Even so, summer is not quite like the other times of the year, when COVID transmission gets worse. That first big surge of the Delta variant, for example, was in October and November of 2020. Then the surge of the Omicron variant this season built through early winter and surged after the first of this year. But it has been falling steadily since then.

“Three things probably play into it,” White says. “One, the way we live in the winter and fall, the colder temperatures, so we’re inside more. We’re closer together and around other people more inside, so there’s more people and closer contact and more likelihood of transmission.

“Then, two, and maybe even a bigger role is the humidity level — and cold, dry air versus moist, hot air. That plays a huge role,” White says. “These respiratory viruses do a lot better with cold, dry air. Have warm air and 80 percent humidity and that virus won’t last very long outside a person’s cells.”

And three?

“This is less of a thing on seasonality, but the days are shorter in the fall and winter, and so we’re not getting as much Vitamin D. Our resistance might not be as good at fighting off viruses or other pathogens,” White says. “And, of course, you’re more likely to be inside when it’s dark out, again putting you in contact with others.”
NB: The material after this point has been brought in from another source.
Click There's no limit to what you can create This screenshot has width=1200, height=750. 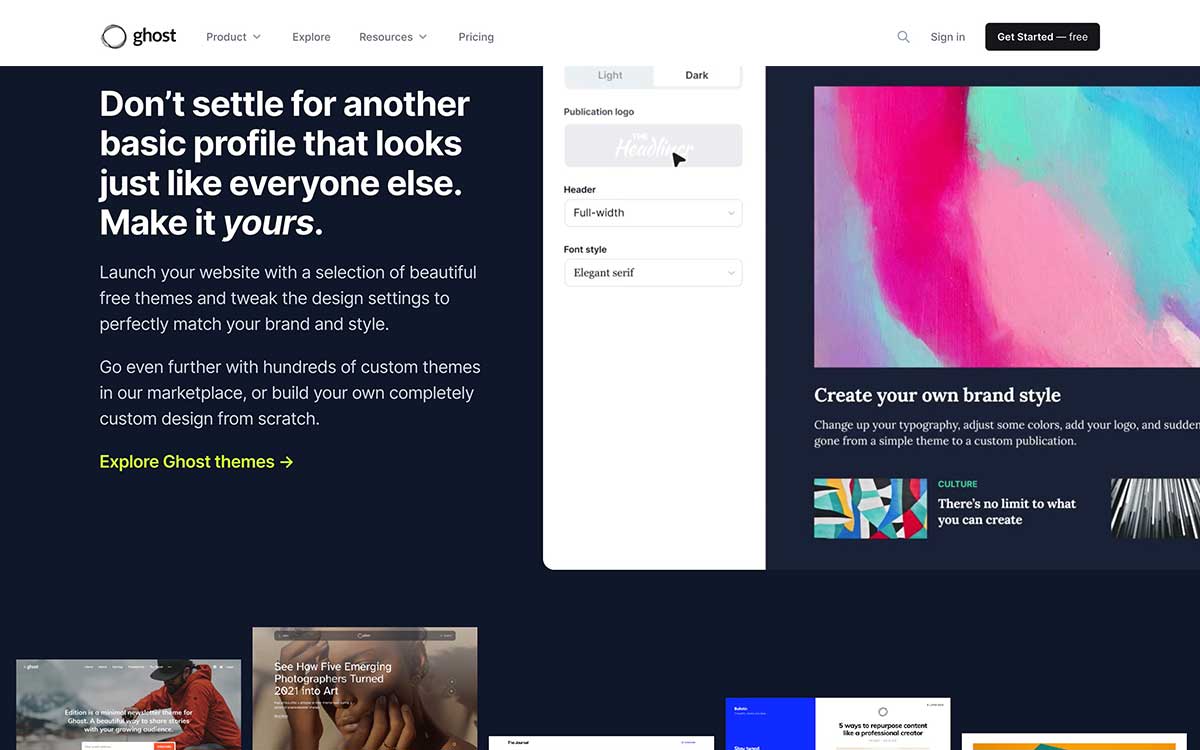coord(1007,512)
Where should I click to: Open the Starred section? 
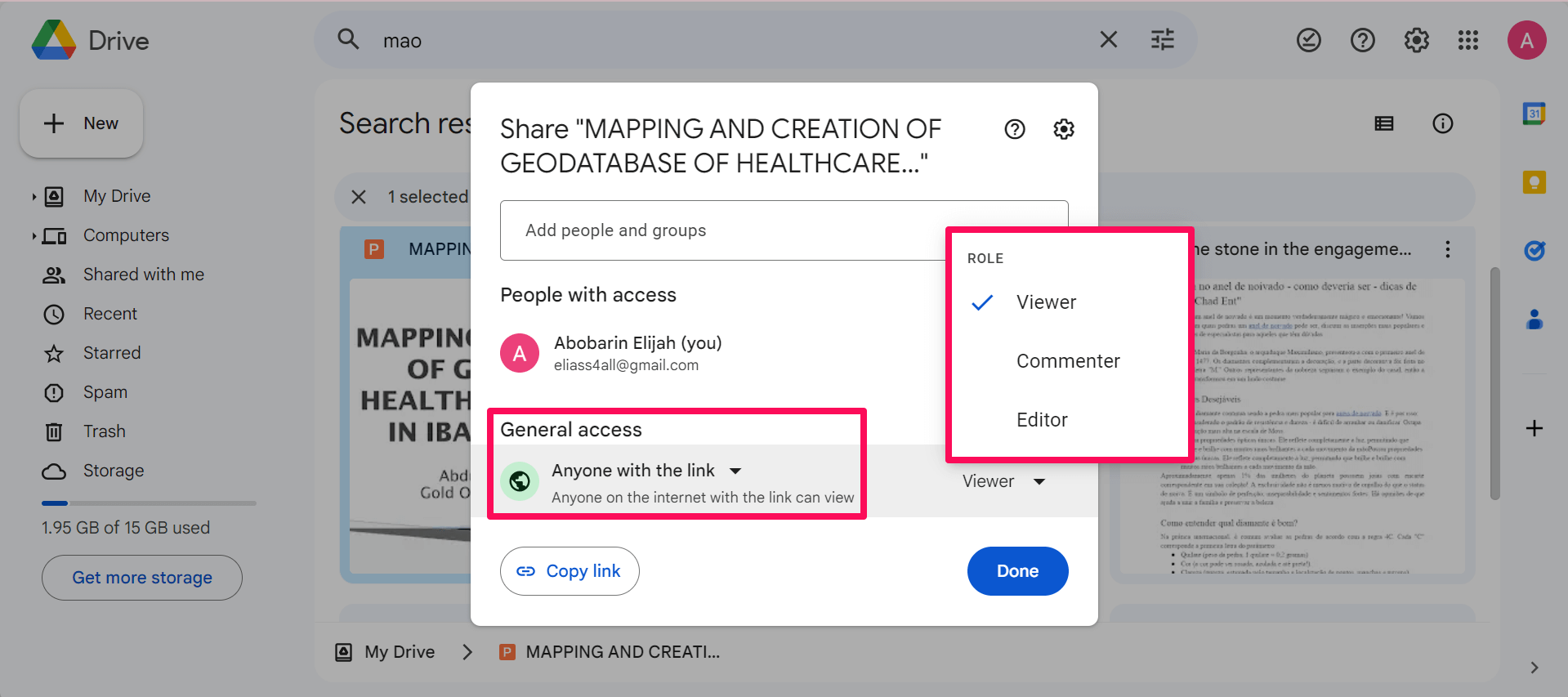coord(112,353)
White stresses again that COVID is extraordinarily transmissible, much more so than influenza. That was true in the early strains, and especially true with Omicron 1. Indications are that Omicron 2, which is just now starting to work its way through the state, is even more transmissible.

“It’s not quite to the measles level of how infectious it is. But it’s certainly more than the flu, and more than other coronaviruses, the common cold, for example,” White says.

The good news so far on both Omicrons is that the vaccines seem to be effective against them., which doesn’t guarantee that the vaccinated won’t get infected. Breakthrough infections happen with some regularity, but are typically mild.

Despite breakthrough infections, vaccines doing their main job well

People should not avoid vaccines or lose faith in them because vaccinated people sometimes contract the virus anyway, White says. While the vaccines do offer protection against contracting a COVID infection, the key is how well they do at preventing serious illness and death. And in that they do very well. Very, very well.

“You still might get infected, but if you do and you’re not vaccinated the chances are 30 times higher that you’ll be hospitalized and even die,” White says. “During Delta it was even higher, with the unvaccinated 63 more times to get really sick or die.

“My biggest thing to get out is that the vaccine still works. It can still save lives every day.”

He’s preaching to the choir when he preaches that message to me. I believe in the vaccines, both to prevent the infection in the first place and to prevent serious or fatal illness if a breakthrough infection does occur.

Speaking of breakthrough cases, it happens with the flu, of course. No flu vaccine is 100 percent effective, any more than any COVID vaccine is. But both save lives.

And White says the vaccines and work to alter them to meet the demands of COVID strains will be key to a healthier future. COVID isn’t going anywhere anytime soon. And it’s always working on changing to present new challenges.

“I think we’re crazy if we think that more variants aren’t coming, with this much transmission throughout the world,” White says.

Some day, infectious disease research and vaccine development might offer one vaccine for all coronaviruses, including the common cold,” White says. “Until we have something like that, I feel like they’ll have to keep adjusting vaccines.”

And I don’t know about you, but I’ll keep using those vaccines as directed by medical professionals. And I’ll stick with common-sense measures to reduce the chances of catching COVID and other infectious diseases, including wearing a mask and keeping my distance when it seems appropriate.

I sure don’t want to catch COVID if I can help it. Or the flu.

And know what? It’s been nice not having those common colds, too.